Observation participante et entretiens
Paul May prévoit faire de l’observation participante en assistant à des rencontres de conseils d’arrondissement et du Conseil interculturel de Montréal, dont le mandat est de favoriser la participation des membres des communautés culturelles à la vie politique, économique, sociale et culturelle de la métropole. Le professeur mènera également une quarantaine d’entretiens avec des représentants des communautés ethnoculturelles ainsi que des fonctionnaires dans les arrondissements de Montréal-Nord et de Côte-des-Neiges–Notre-Dame-de Grâce, l’objectif étant de mieux saisir la nature de leurs préoccupations et la dynamique de leurs relations.
«Chose certaine, la préoccupation relative à un vivre-ensemble harmonieux, qui respecte les droits des minorités issues de la diversité, est réelle et même davantage marquée à Montréal que dans les villes d’autres pays», affirme Paul May.

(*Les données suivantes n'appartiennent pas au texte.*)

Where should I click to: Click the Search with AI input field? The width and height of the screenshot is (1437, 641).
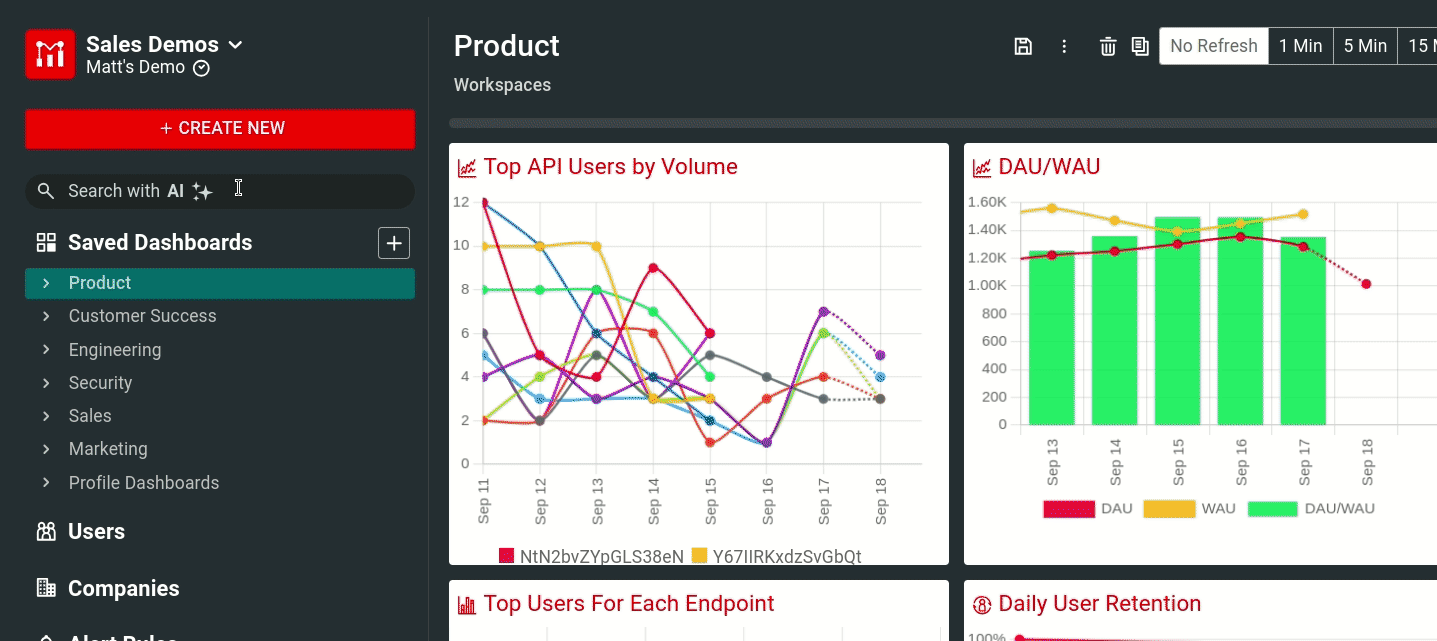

Celui-ci espère que les résultats de sa recherche enrichiront les analyses actuelles, trop souvent cantonnées à des positions stéréotypées sur les modèles d’intégration nationaux et correspondant imparfaitement à la réalité du terrain municipal. Enfin, il souhaite que son étude contribue à la formation des fonctionnaires municipaux en matière de relations interethniques.